## Problem requirements
Scan the records below for the line containing "474x311 pixels." and the line containing "You are a computer-use". Copy both, plus every line between, exactly.

## Data supplied
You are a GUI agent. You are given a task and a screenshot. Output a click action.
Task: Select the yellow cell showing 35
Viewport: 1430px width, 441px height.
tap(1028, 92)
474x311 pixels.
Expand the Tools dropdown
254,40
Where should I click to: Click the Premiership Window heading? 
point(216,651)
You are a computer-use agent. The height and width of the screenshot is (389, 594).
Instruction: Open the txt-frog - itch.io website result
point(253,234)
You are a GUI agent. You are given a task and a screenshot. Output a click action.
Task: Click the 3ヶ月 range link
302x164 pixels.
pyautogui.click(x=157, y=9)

* * *

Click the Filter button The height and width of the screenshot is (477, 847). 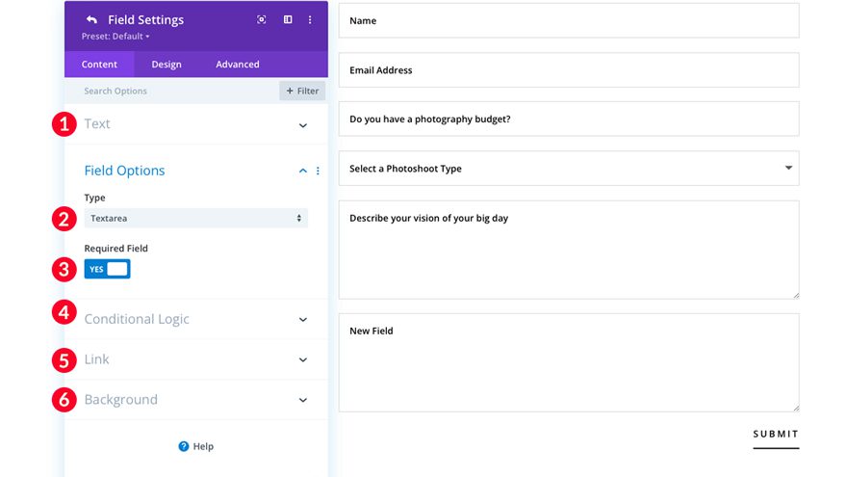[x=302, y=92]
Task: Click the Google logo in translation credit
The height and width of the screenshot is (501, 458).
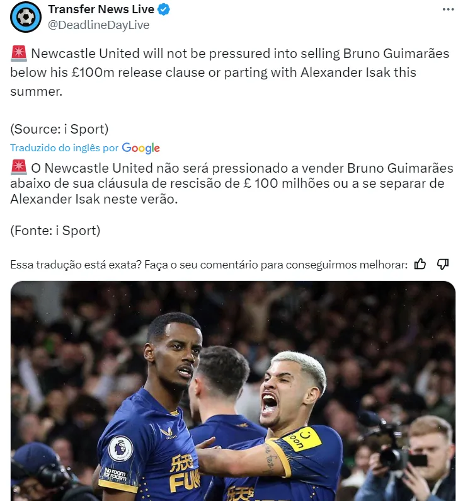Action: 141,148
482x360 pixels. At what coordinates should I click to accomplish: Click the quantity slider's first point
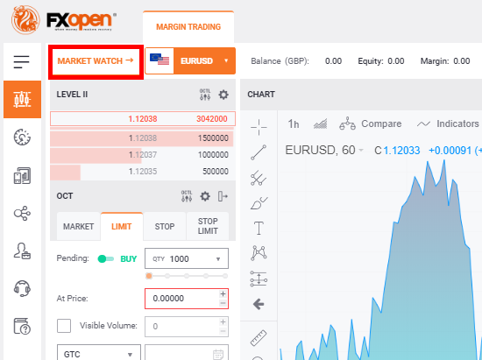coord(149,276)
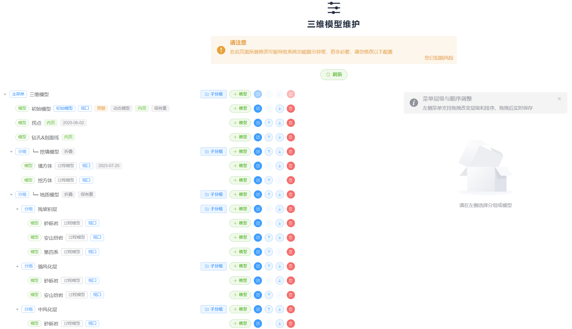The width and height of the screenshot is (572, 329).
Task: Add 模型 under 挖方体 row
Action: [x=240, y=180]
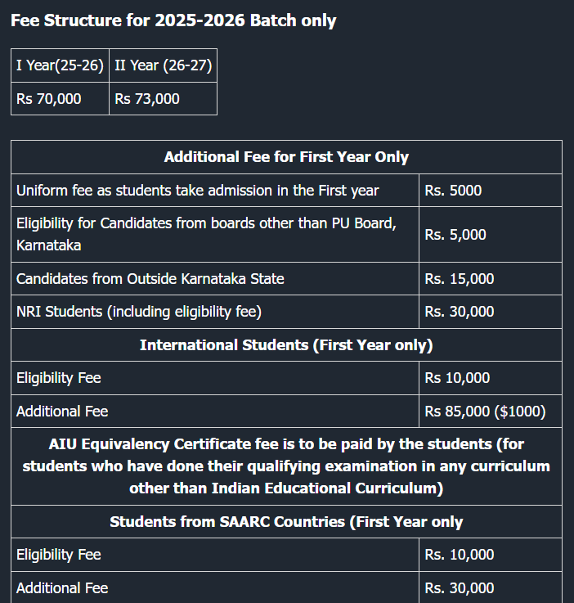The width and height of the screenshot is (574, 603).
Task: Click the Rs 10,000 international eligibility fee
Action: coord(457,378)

## Worked solution
474x311 pixels.
Expand the Tools dropdown
254,40
Where should I click to: Click the Premiership Window heading? 
point(216,651)
You are a computer-use agent. The height and width of the screenshot is (389, 594).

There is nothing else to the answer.